The Tuscany Section of Via Francigena: A pilgrimage through God's own country
by: Paul and Geraldine Godin
Chianti vineyards, olive groves, woodlands, wide open fields, rolling countryside, spectacular ridge walks, manicured rows of cypress trees, hilltop medieval villages and grand walled towns, such as Lucca, San Gimignano and Siena. Walking doesn't get much better than this. In fact, Tuscany might even be called 'God's own country'.
Though in Italy and the rest of Western Europe Christianity may well be in decline, a walk along the Via Francigena through Tuscany allowed us to experience the firm place Christ has in Italian history/culture and in the lives of many people. En route from Aulla, in the north west of Tuscany, to San Quirico d'Orcia, in the south east, we past countless shrines adorned with fresh flowers, rosary beads and other tributes of people's love for God.
It is true that many of churches and abbeys along the way have fallen into disrepair or been turned over to other uses. The Duomo di Siena, (Siena's main cathedral) feels less of a place of worship and more of a museum for tourists to glance at and take a few pictures of the remains of an institution of a bygone age. However, we also found many actively functioning churches offering daily Mass, and a monastery near San Gimignano that ran courses in bible studies and produced and sold its own jams, bread and tapestries.
The nearby 'Santuario di Pancole' offers a great example of Christian faith in practice over the last five centuries. On this site, in the late 15th century, a priest established a shrine, with a painting of Mary nursing the child Jesus. Over time, the shrine became overgrown and eventually disappeared from view. Some two hundred years later, in 1668, when the area was experiencing famine, a 'beautiful lady' appeared to a deaf mute shepherdess, who was weeping over her family's plight. The lady asked the girl why she was crying. After she explained that the family had no food, the lady told the girl to go home where she would find plenty of bread, olive oil and wine. This she did, shouting the good news to her parents, who happily saw that she had been miraculously cured of her affliction. Furthermore, they found that the house was indeed stocked with provisions as the lady had promised.
Local people went back to the place where the girl had seen the lady and cut back brambles to rediscover the shrine, which then attracted pilgrims who came to venerate the Madonna, 'Mother of Divine Providence'. By 1670 a church had been erected and consecrated. This place of worship and pilgrimage was largely destroyed by the retreating German Army in 1944 but rebuilt within a few years. On visiting the church we found a display chronicling the full story, with pictures of the 1944 destruction of the church. In the crypt of the church there were life size models depicting the nativity story.

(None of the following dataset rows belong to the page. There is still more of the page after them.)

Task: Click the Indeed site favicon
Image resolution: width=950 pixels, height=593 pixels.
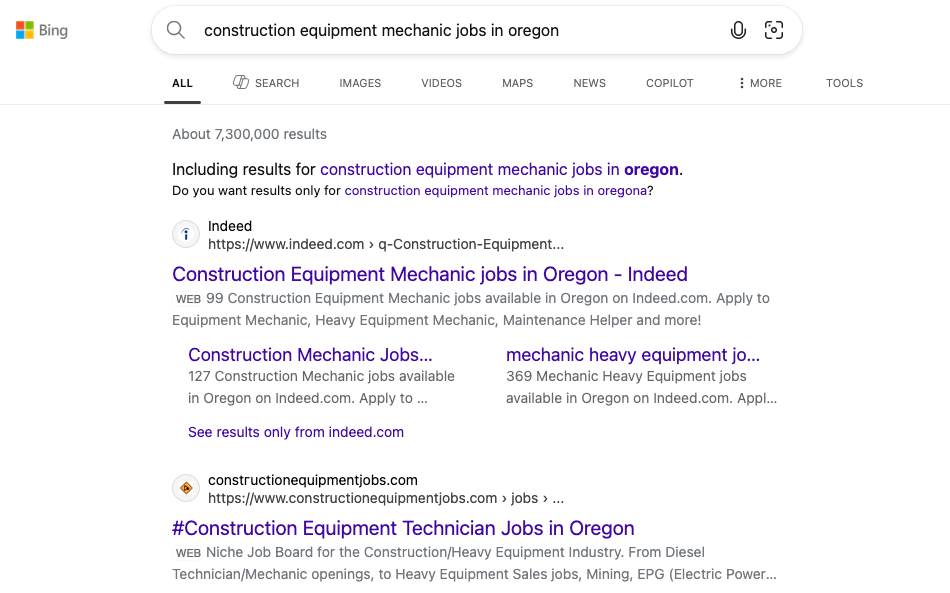Action: (186, 235)
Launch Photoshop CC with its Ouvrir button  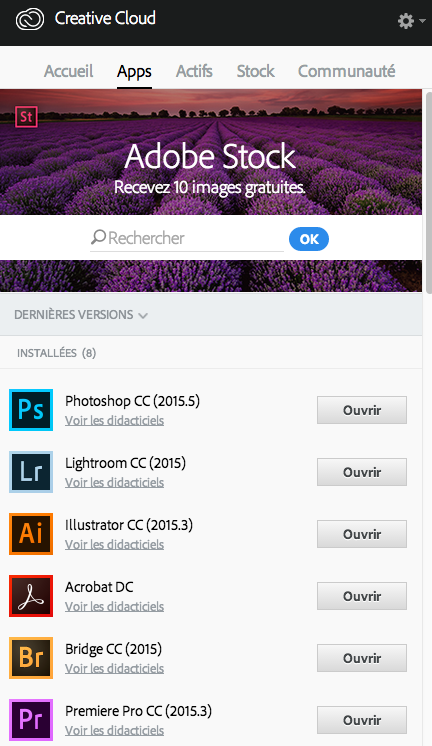[x=362, y=410]
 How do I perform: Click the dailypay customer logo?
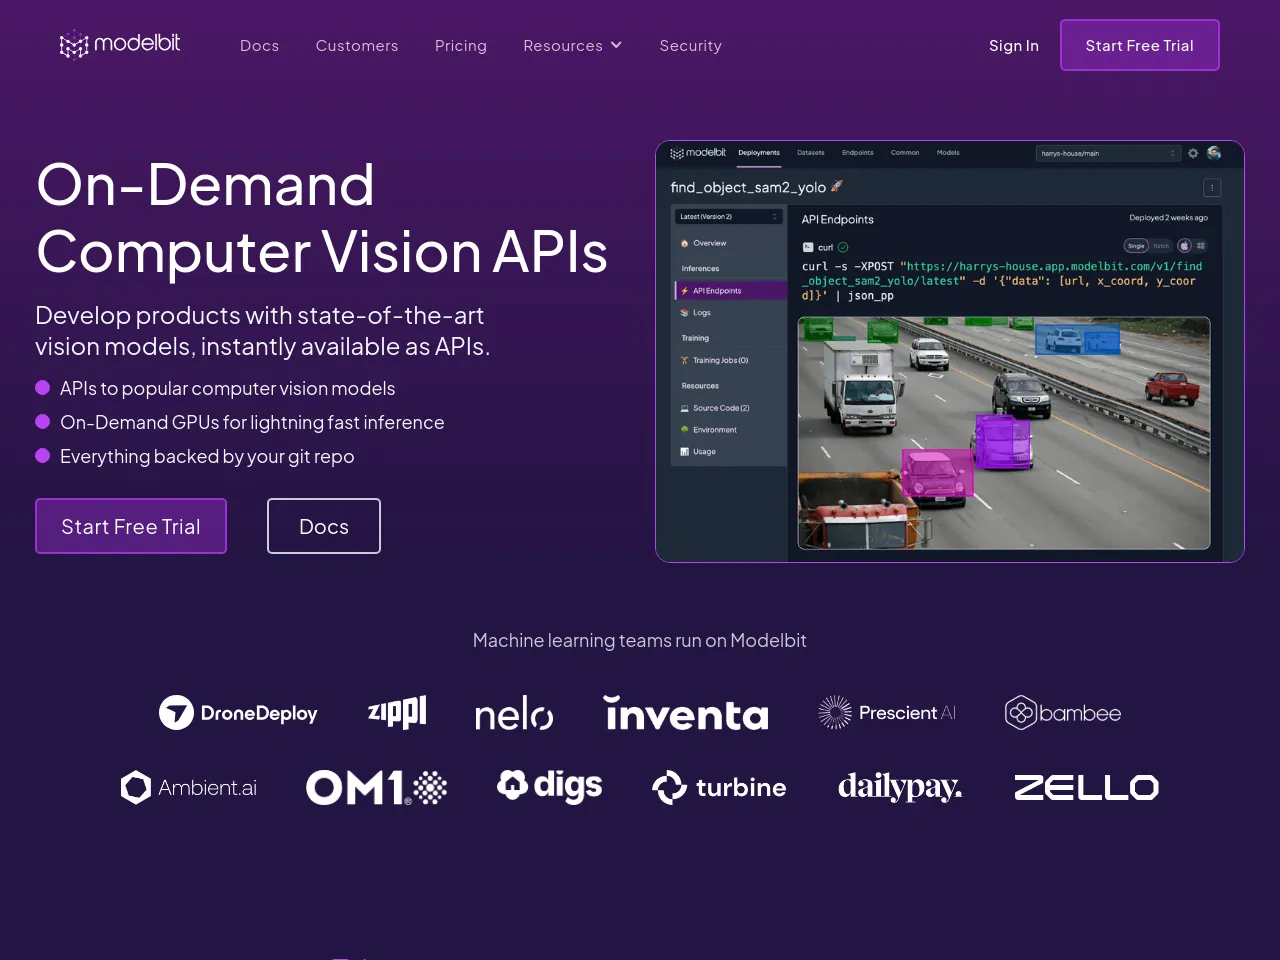point(900,788)
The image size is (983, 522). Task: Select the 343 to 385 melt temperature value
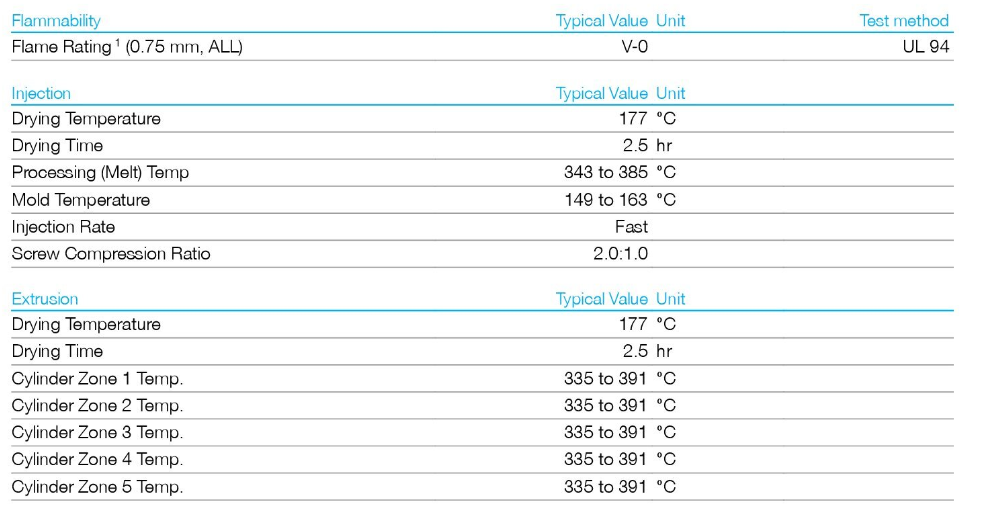click(605, 172)
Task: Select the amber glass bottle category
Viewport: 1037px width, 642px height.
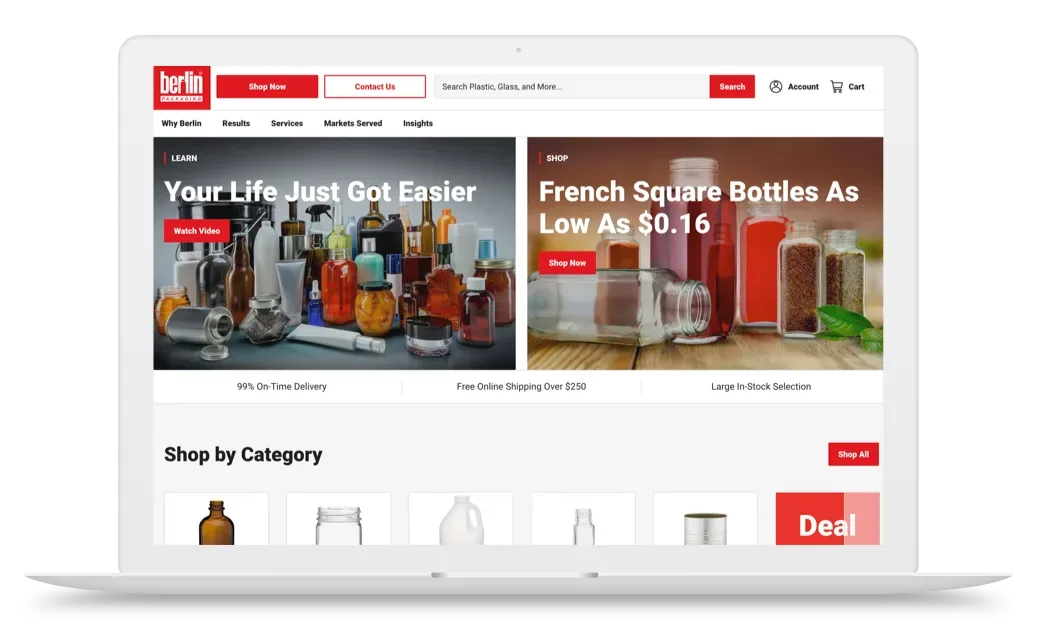Action: pos(216,520)
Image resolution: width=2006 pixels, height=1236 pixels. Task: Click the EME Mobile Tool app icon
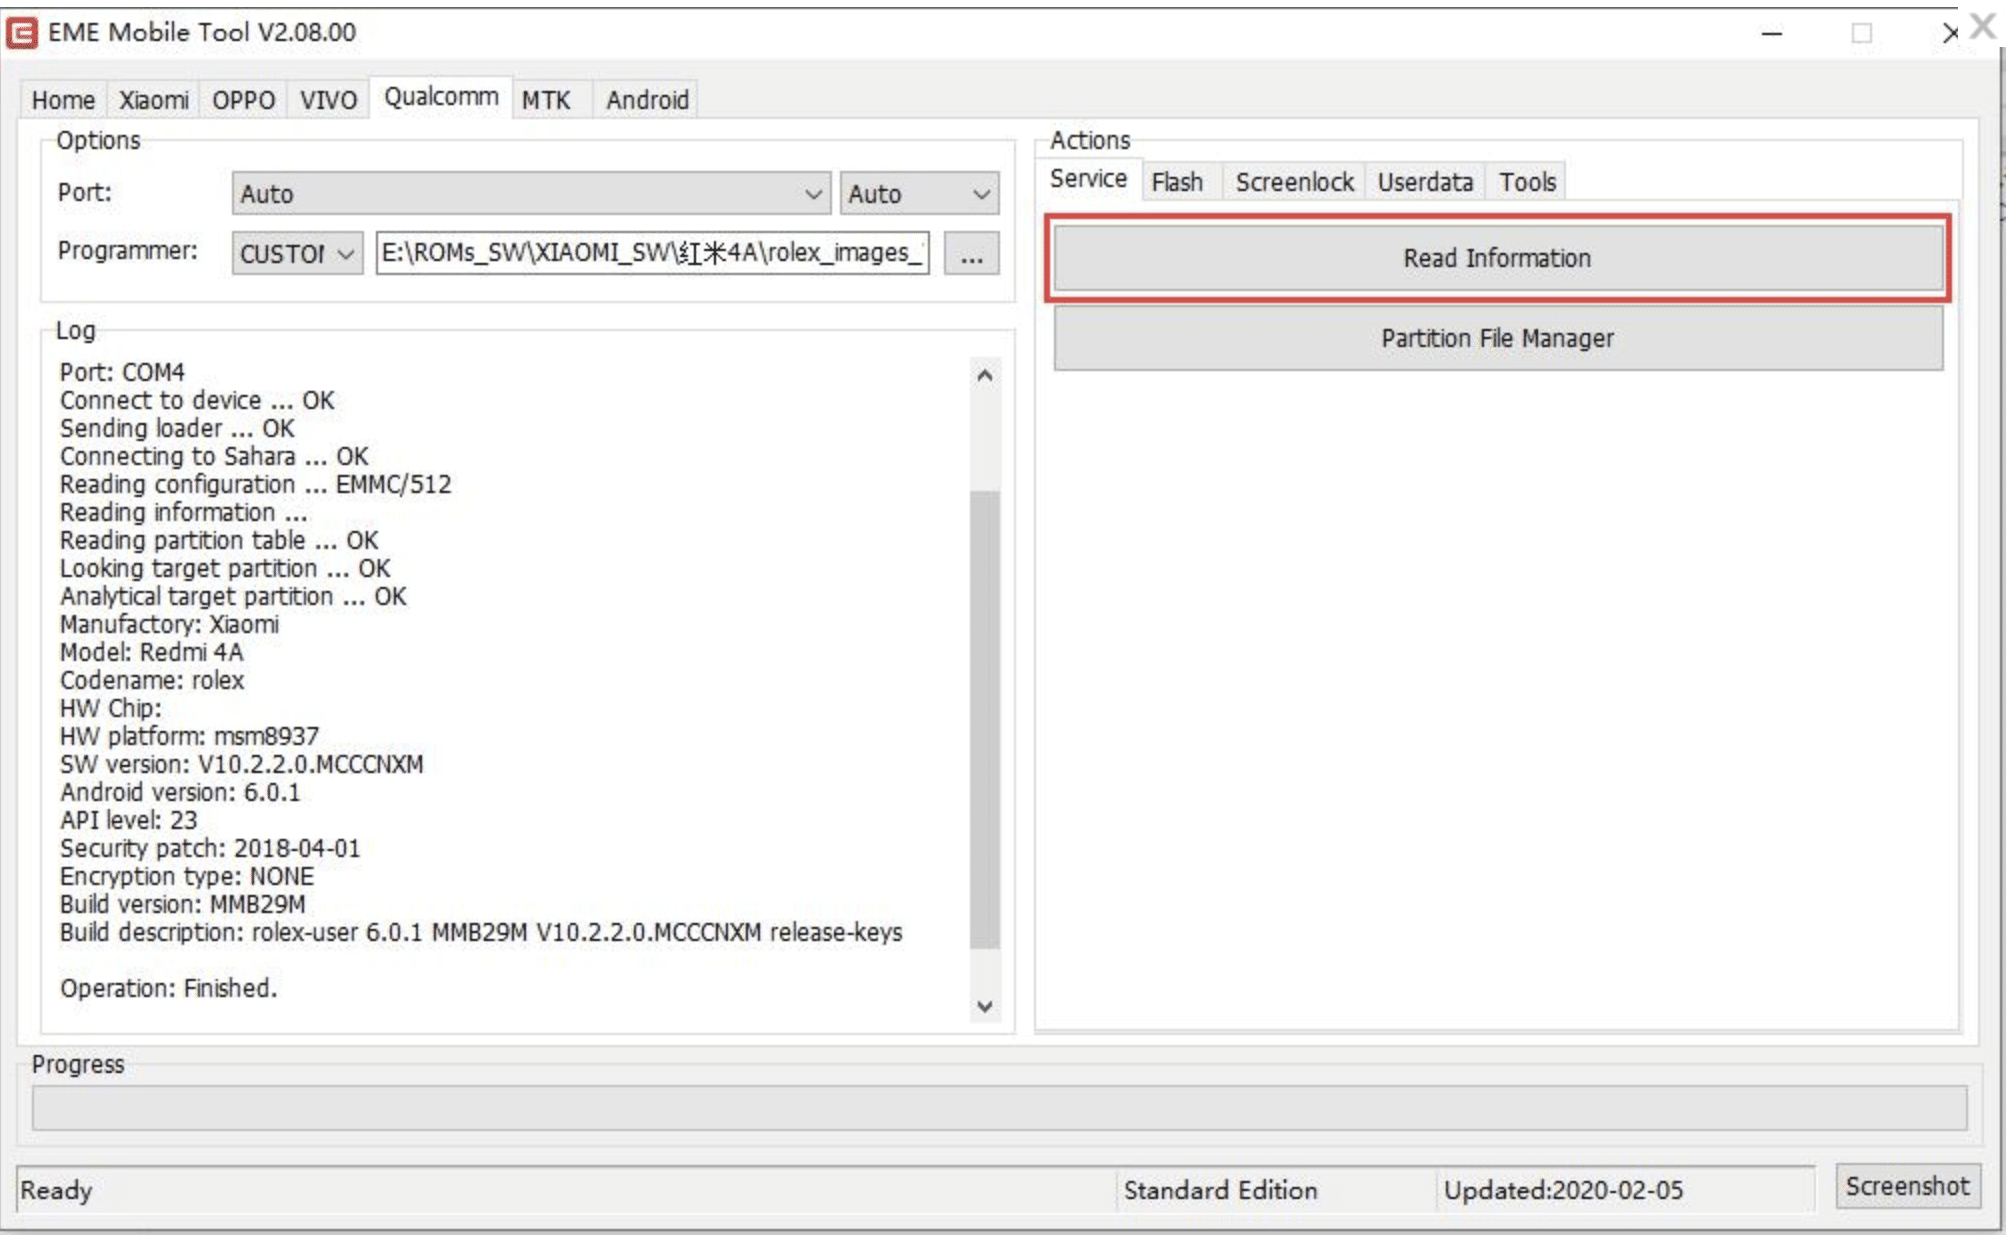coord(22,32)
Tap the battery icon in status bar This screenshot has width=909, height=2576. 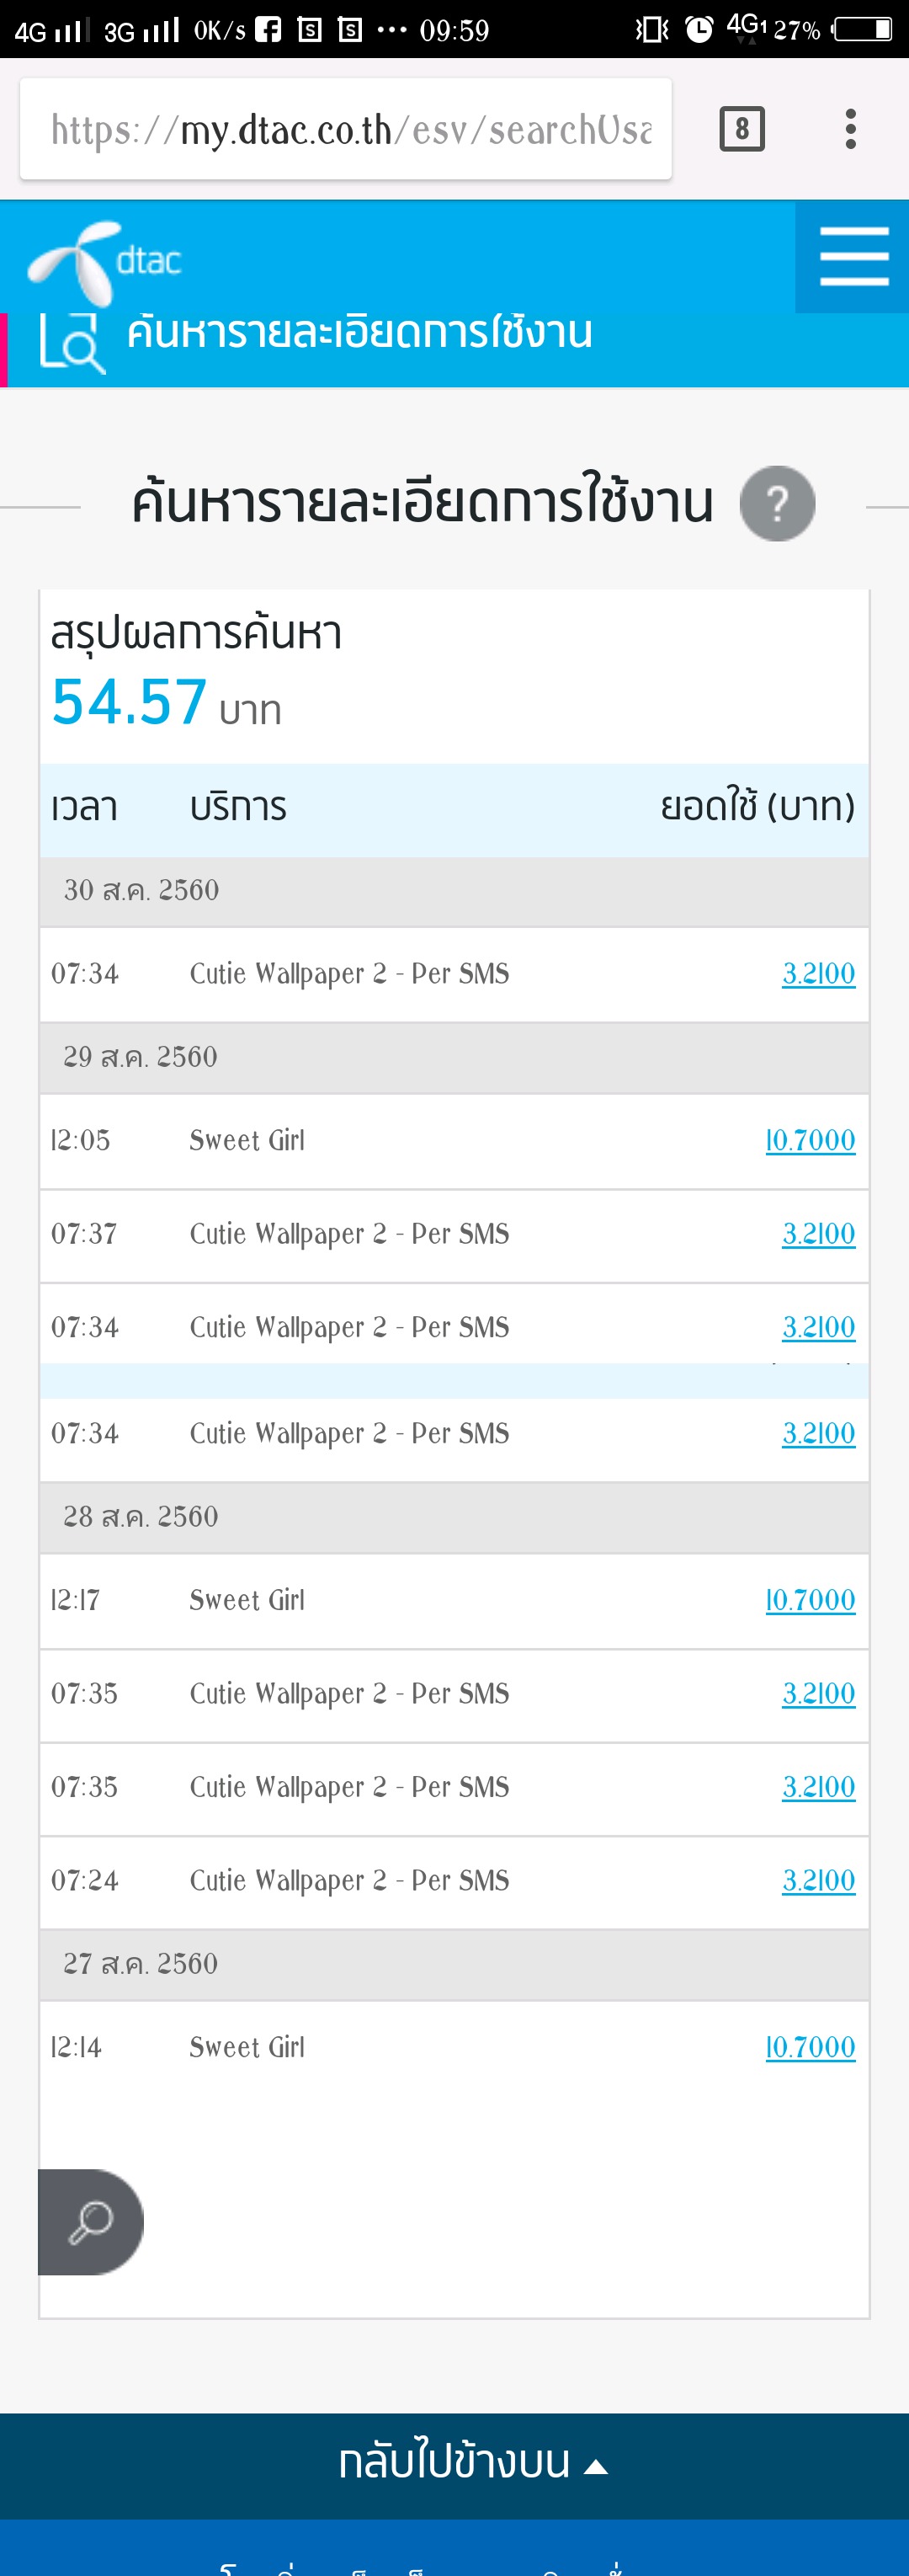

After buying a couple of crosses from the church shop, we found a priest sitting outside in the sunshine who obligingly blessed them for us. We were rather lightweight pilgrims compared to others we met along the way. Domar, an American who we met on the road from Altopascio to San Miniato, had already walked the full length of the French Way Camino, and written a book about it. Carla, a South Africa retired pharmacist, who we met in a cafe in Pont A Cappiano, was heading in the opposite direction from us. Having started in Rome she was on her way to Santiago de Compostela. An Australian man, who was also heading in the opposite direction, had previously done three long Camino walks to Santiago de Compostela; one from Valencia, another along the French Way and yet another along the Camino del Norte. We had only done a couple of hundred miles through Tuscany. There could be no doubt, we thought, that these heavyweights were following a spiritual path. If believe in God is most evident in what we actually do (rather than what we merely say), then perhaps the revision of pilgrimage walking is evidence that the Christian faith is not altogether in decline.